Cuando la sacudida de su cuerpo se rindió a los espasmos, él se puso rígido y su espalda se arqueó como si fuera a aullarle a la luna, pero no emitió sonido alguno. Tensó la mandíbula y empezó a mover rápidamente las caderas, empujando con firmeza y hasta el fondo. Durante un prolongado instante se quedó inmóvil sobre ella, mostrando su espléndida virilidad. Entonces soltó el aire de golpe, se desplomó y enterró el rostro en la curva de su hombro. Resollaba y todo su cuerpo se convulsionaba. Alex le acarició la espalda por debajo de la camisa que aún llevaba puesta.

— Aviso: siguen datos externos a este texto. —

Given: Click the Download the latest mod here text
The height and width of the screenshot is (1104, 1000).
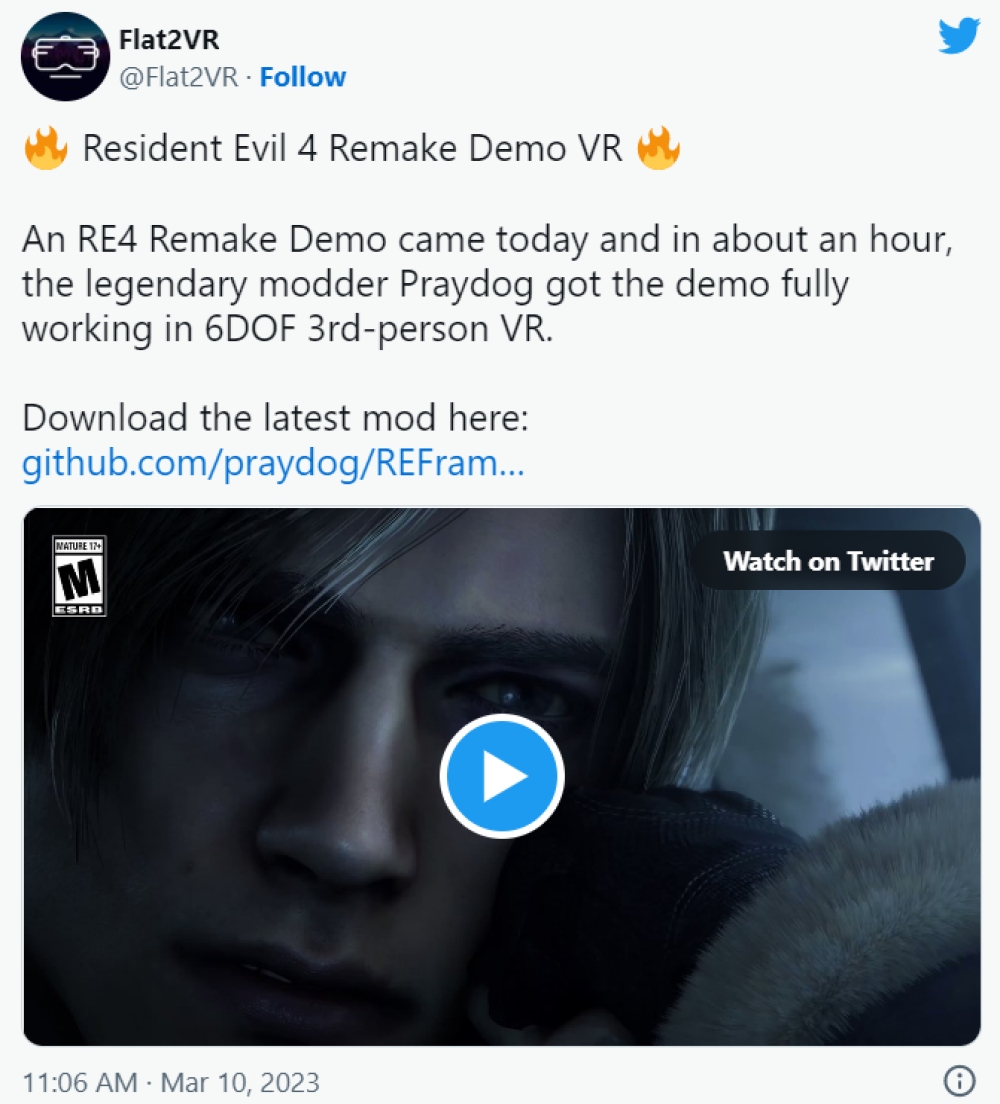Looking at the screenshot, I should point(275,418).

Cuando los espasmos cesaron, él alzó la cabeza y la apoyó sobre el brazo doblado por el codo para poder mirarla a los ojos. Tenía las mejillas rojas, los labios húmedos y la respiración todavía agitada. Pero sus ojos… Siempre acababa fijándose en sus ojos.
Parecía impresionado, y Alex se sintió como si acabara de conquistar el Everest. Él exhaló un hondo suspiro.
– ¿Te he hecho daño?
Ella negó con la cabeza, le encantaba poder mirarlo.
– No. Ha sido perfecto.
Otro temblor recorrió el cuerpo de Daniel; una réplica, esa vez más leve.

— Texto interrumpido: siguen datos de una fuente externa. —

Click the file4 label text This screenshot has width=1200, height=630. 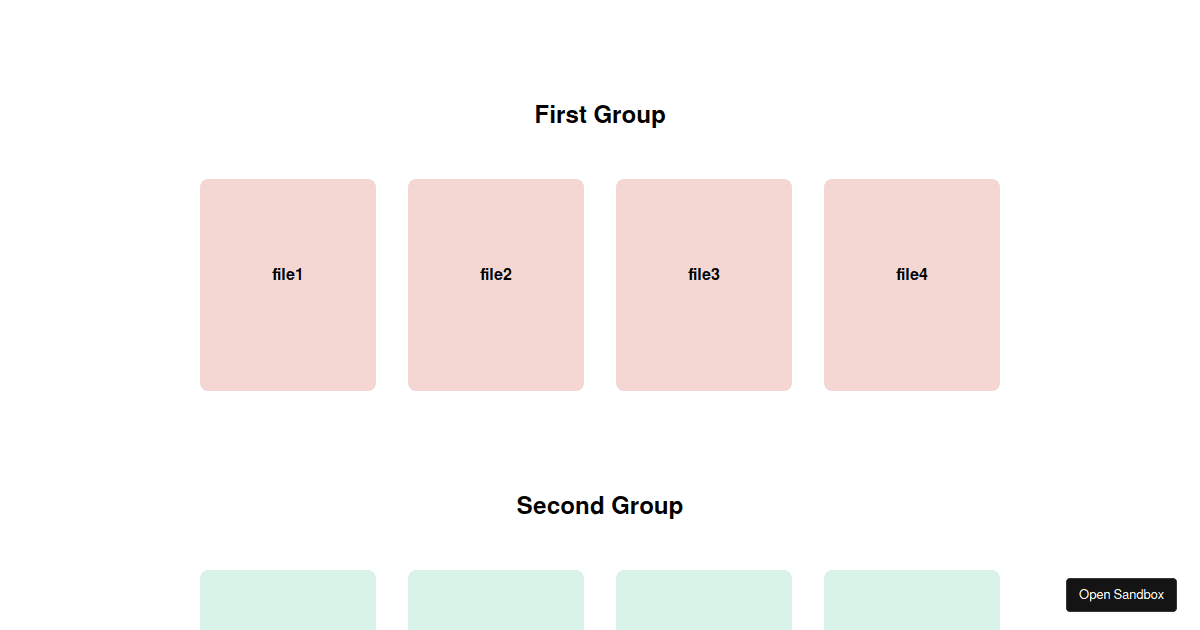[911, 274]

– Estabas muy tensa. Tendrías que haber estado más cómoda, en la cama. Tendría que…
– Daniel. -Le presionó los labios con los dedos-. Ha sido perfecto. Perfecto. -Repitió la palabra en un susurro, y lo vio sonreír.
– Eso parece un desafío total. La próxima vez…
– ¡Policía! ¡Quieto ahí!
Los gritos procedían del exterior y de inmediato Daniel se puso de rodillas, en guardia. Se abrochó los pantalones, se levantó y recogió la pistola.
– Quédate ahí -dijo a Alex.
Él se situó junto a la ventana y echó un vistazo entre las cortinas de encaje.
Alex se quedó tumbada hasta que lo vio relajar los hombros.
– ¿Qué pasa? -preguntó.
– ¿Qué pasa? -preguntó a su vez Meredith, asomando la cabeza por una rendija de la puerta.
– Es el repartidor de periódicos -respondió Daniel-. Hatton ha recogido el periódico y viene hacia aquí. No parece muy contento -añadió, y por su voz él tampoco lo parecía-. ¿Qué debe de pasar?
Alex recogió su ropa interior del suelo y la guardó en el bolsillo de la bata antes de ajustársela a la cintura. Haciendo caso omiso de la cara de sorpresa de Meredith, corrió a la cocina y se distrajo preparando café mientras Daniel le abría la puerta al agente Hatton.
– Lo siento, Daniel -dijo Hatton-. Señorita Fallon. -Saludó con la cabeza, primero a Alex y luego a Meredith. Al parecer no era el tipo de hombre dispuesto a perder el tiempo repitiendo un nombre que servía para las dos. Se volvió hacia Daniel-. Hemos visto su furgoneta y al principio no sabíamos que era el repartidor de periódicos. Echa un vistazo a la portada. Tu amigo Woolf está muy ocupado últimamente.
Daniel aferró el periódico y lo miró con expresión sombría.
Alex se olvidó del café y corrió a arrancarle el periódico de las manos a Daniel. Al principio puso cara de extrañeza pero enseguida abrió los ojos como platos.
– ¿Rhett Porter está muerto?
– ¿Quién es Rhett Porter? -quiso saber Meredith, que leía la portada por encima del hombro de Alex.